Sun 7th – Sat 27th August 2011


Rowan Evans

at 12:21 on 19th Aug 2011



Two comedians and two mics in a UV cellar, ‘Those Two’ offers a stripped back but charming show of quirk and talent. Masud Milas chats, plumps his electro-static locks and brings us round to a nicely oddball way of looking at the world. The self-deprecation works and there’s a friendly energy, encouraging bizarre contributions: one woman tells Milas that, as a child, she dug up a vegetable patch looking for somewhere to grow a willy.

‘I’m a knuckleduster in glitter ... a static bicycle’. Speaking without the mic, Elf Lyons’ delivery is conversational, intimate, genuine. Her unabashed, suggestible humour at points reminds me of Noel Fielding, while the tender absurdity of family life and the trials of a willowy young woman who ‘can be sexy for half an hour, then I get tired,’ reveal a clever observer and raconteur. Lyons is simply very funny, with a facial subtlety to match, as she peeps up from a page of homegrown erotic fiction with a smile like an animated chipmunk - ‘we’re all friends here ... I’ll just share’.

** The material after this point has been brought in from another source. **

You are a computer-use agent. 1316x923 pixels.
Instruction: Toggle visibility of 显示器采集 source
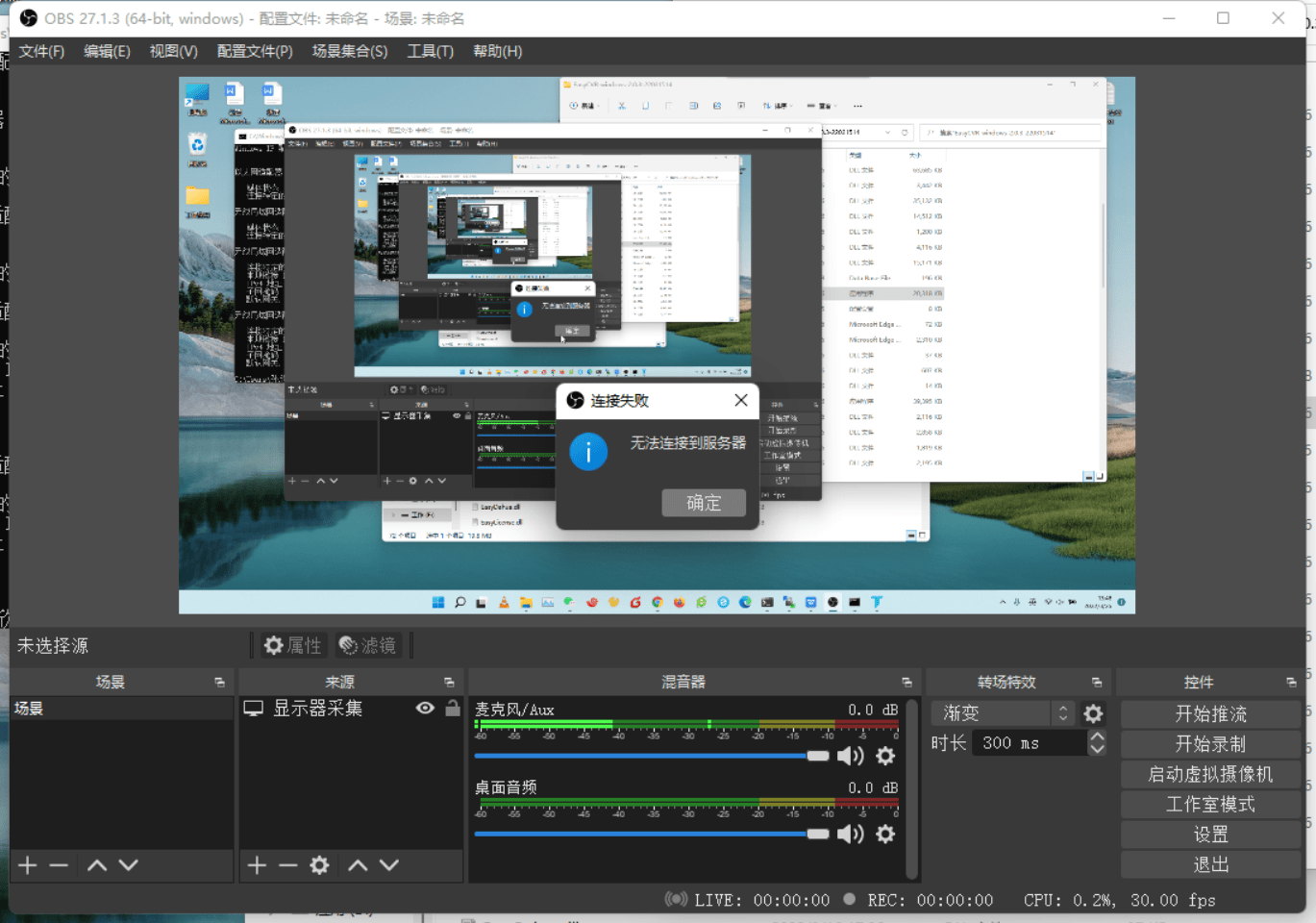tap(425, 708)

‘Those Two’ fizzes with enthusiasm and, if the improvised performance is a little rushed at times, the pair display great potential. A bizarre and warming hour of new comedy, this is hopefully a taste of further, more polished shows to come.


Annabel James

at 11:52 on 20th Aug 2011



I really wish I could heap praise on Those Two. Masud Milas and Elf Lyons’s stand up act was full of attempts to engage the audience, to be funny – quite simply, to please. As the show began, the basement bar venue was full of expectant energy and the small but lively audience seemed receptive to the first few jokes. Unfortunately, we weren’t receptive enough for Masud and Elf, and as the hour went on these young performers degenerated into an assortment of flat punchlines and sometimes incomprehensible anecdotes.

The quietness of the initial audience reaction seemed to badly affect each performer’s confidence, causing a self-perpetuating spiral of weak delivery and weaker reception. Masud’s stand up routine was a softly-spoken collection of wry observations on the paradoxes of modern society. It made him seem like the sort of person who would be hilarious to chat to in the pub, but onstage he wasn’t funny enough to elicit more than gentle laughter. It felt like there was a willingness in the audience to titter along and encourage him, but the act was faltering after the first few minutes and he started making awkward appeals to us like ‘It’s a two way street, guys, you can laugh!’ Finally, after an incredibly embarrassing set of trailed off sentences which led to an old man behind me shouting ‘Get the girl out!’, it was Elf’s turn. She gave us a livelier and more varied routine, but still kept falling back into telling us what a lovely but quiet, or quiet but lovely, audience we were. It seemed like she had lost control of her material and of the performance, and that left me and I suspect some of the audience members feeling uncomfortable about laughing in response. So many of the things she’d said would have been hilarious with enough confidence and vocal energy, but instead they fell flat and we had to watch her awkwardly swap between using and not using the microphone in another attempt to engage us.

Masud and Elf market themselves as a kind of dynamic duo, but they were almost never onstage together apart from a brief introductory section. Masud performed his stand up piece, and Elf hers, neither of them exploiting the possibilities of relating their material. I felt like I might as well have seen two completely separate acts. Even within their individual pieces, material seemed unorganized and one faltering anecdote would trail off into another. Elf notably tried to maintain a high level of energy each time she introduced a new idea, but her nervousness came through as she rushed abruptly into sentences like ‘So I was copulating with this guy once’ and her voice took on a harsher, almost aggressive quality so that I really couldn’t tell whether it was meant to be funny or not.

The production’s blurb includes the exciting declaration ‘anything can happen in this show’ – but on the day I saw it very little did. I left feeling like I’d spent an hour of my life watching two potentially funny people wither and crumble on stage. It was a bemusing experience at best for all involved, and sometimes frankly uncomfortable. The performance would have been better suited to an evening slot, and of course the nature of an intimate stand up piece means audience-performer dynamics will vary from day to day. Nonetheless, Masud and Elf absolutely must retain control over their material and their confidence, even when the laughs are slow to come.